Made from PVC solid foam, and Korroflute with corrugated (Fosters lager) beer cans for the roof. Some details are still needed, like a door handle (painted, and waiting fitting) and of course the decals, the foundation slab is already made for it, the weather is keeping it inside though!

Here are some photos of the building











The front of the building with scratch built windows and door, and too much brightness from the low sun!, the holes for the fixing screws (to uts foundation slb which is about half of a 17.5" square paving slab, they cut very easily with an angle grinder, and a bolster chisel being as only 1" thick; the building is fixed to plastci right angles pieces that being used in additional pieces for Plastic (PVC) windows. 











The rear of the building with the annexe (for cheimicals?) being made from plastic corrugated sheets (the stuff used in political posters or signs), I have added a concrete colored foundation. 













A photod the rooves, two different ones for variety! pop can sheet for the main roof, and tarpapare for the annexe.

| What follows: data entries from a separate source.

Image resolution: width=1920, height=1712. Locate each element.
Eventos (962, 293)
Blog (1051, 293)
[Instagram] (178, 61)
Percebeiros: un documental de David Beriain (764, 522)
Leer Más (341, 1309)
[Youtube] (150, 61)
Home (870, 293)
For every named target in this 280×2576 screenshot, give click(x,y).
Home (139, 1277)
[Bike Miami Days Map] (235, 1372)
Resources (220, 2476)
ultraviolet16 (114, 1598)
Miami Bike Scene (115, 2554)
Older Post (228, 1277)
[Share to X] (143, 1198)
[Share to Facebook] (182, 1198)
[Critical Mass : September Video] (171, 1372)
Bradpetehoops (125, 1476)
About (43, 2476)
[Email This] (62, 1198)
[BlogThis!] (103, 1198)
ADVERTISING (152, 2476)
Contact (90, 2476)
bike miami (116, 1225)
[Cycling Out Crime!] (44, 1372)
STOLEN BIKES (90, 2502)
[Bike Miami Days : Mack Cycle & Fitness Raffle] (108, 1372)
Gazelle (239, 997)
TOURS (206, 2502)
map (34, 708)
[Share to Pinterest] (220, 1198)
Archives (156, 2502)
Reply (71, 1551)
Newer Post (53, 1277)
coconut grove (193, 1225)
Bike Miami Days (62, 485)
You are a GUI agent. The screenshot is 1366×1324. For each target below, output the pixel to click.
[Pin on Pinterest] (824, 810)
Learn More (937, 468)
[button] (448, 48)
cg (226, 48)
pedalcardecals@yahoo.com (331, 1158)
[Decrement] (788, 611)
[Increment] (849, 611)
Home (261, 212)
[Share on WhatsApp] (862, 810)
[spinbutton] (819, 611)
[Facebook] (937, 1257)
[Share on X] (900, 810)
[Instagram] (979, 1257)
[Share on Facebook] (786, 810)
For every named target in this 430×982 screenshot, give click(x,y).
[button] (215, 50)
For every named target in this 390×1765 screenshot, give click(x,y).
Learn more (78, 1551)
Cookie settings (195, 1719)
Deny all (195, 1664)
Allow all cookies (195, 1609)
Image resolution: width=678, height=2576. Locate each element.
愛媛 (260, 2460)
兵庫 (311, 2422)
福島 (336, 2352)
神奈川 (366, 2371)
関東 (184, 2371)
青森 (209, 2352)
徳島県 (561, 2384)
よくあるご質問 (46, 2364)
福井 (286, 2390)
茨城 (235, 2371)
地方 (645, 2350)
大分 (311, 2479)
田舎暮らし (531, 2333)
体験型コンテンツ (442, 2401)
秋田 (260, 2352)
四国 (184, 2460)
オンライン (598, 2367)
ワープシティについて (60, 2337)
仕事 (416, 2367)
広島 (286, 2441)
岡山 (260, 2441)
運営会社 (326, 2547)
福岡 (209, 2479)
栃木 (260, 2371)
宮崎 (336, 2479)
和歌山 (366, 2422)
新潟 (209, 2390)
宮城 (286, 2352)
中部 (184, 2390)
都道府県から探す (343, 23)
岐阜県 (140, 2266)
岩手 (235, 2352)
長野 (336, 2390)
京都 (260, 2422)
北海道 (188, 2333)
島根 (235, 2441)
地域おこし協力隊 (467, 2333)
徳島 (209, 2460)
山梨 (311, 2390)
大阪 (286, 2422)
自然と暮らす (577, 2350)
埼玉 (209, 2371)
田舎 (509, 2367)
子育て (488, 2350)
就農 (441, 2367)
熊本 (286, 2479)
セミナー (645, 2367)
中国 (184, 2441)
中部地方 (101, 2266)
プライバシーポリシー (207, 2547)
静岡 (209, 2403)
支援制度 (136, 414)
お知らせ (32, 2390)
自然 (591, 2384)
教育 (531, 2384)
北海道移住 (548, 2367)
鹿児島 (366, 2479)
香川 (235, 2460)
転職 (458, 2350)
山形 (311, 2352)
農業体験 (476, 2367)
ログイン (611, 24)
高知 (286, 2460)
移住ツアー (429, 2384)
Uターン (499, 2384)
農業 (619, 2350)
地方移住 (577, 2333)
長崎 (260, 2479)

The picnic table that I use for photos was being used by the locval bird population hence the bits of birdseed everywhere! They were removed for a short while for my purpose but with the cold (but dry an d a bit bright with a low sun) I wasn't staying out long!

Rghenext building is much larger - being a Balcksmiths shop - or as my planbook says the machine shop of the (old ) west! The desgn is from my new book but based on an actual building that was in use circa..1900, .it was built around the size of both the Papo Stagecoach, and the Schliech freight wagon, which as my wife said there oughtv to be opening doors for such a building, so out came the above vehicles and thoughts were added re the doors. I cam upw with some small pieces of metal tube gklues to the doors with pieces of 1.2mm wire inaside these and a right angle bend top & bottom. The wire is glued into the door frame, a throw over latch will keep them closed which is their normal position, but they can be opened when required.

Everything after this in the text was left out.